Women wailed as caskets marked with the word “martyr” were brought into the St. Mina monastery in the outskirts of the coastal city of Alexandria, the footage broadcast on several Egyptian channels. Coptic priests, boy scouts, and mourners carrying flowers joined a procession into the church, the pace set by a beat of snare drums.
At least 17 people were killed at St. Mark’s Cathedral in Alexandria, the historic seat of Christendom in Egypt. Another suicide attack killed at least 28 people inside St. George’s Church in the Nile Delta city of Tanta, the Health Ministry said, updating an earlier toll. IS claimed both bombings.
Rev. Danial Maher, of the Tanta church, lost his 23-year-old son, Beshoy, who was among six deacons killed in the attack. He recalled watching his son wearing white vestments and singing at the service. “He was like an angel,” he said.
Pictures of the elder Maher, sitting helplessly in blood-stained vestments after the attack, were widely circulated online. He buried his son late Sunday.
The attacks led President Abdel-Fattah el-Sissi to declare a state of emergency, amid fears that IS militants, who have been battling security forces in the Sinai Peninsula for years, are shifting their focus to Egypt’s Coptic minority, one of the oldest Christian communities in the world.

Supplied material ▸

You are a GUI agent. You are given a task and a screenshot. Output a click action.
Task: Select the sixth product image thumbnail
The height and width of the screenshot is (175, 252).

Task list ▸
a) Answer these from the news text about the church attacks in Egypt:
(i) How many people were killed inside St. George's Church in Tanta?
(ii) How old was Beshoy, the son of Rev. Danial Maher?
(iii) What did President Abdel-Fattah el-Sissi declare after the attacks?
b) From the news text about the church attacks in Egypt, copy out word for word the passage that begins with the words "Rev. Danial Maher, of" and ends with "in the world.".

Outputs for the tasks ▸
a)
(i) At least 28 people.
(ii) 23 years old.
(iii) A state of emergency.

b)
Rev. Danial Maher, of the Tanta church, lost his 23-year-old son, Beshoy, who was among six deacons killed in the attack. He recalled watching his son wearing white vestments and singing at the service. “He was like an angel,” he said.
Pictures of the elder Maher, sitting helplessly in blood-stained vestments after the attack, were widely circulated online. He buried his son late Sunday.
The attacks led President Abdel-Fattah el-Sissi to declare a state of emergency, amid fears that IS militants, who have been battling security forces in the Sinai Peninsula for years, are shifting their focus to Egypt’s Coptic minority, one of the oldest Christian communities in the world.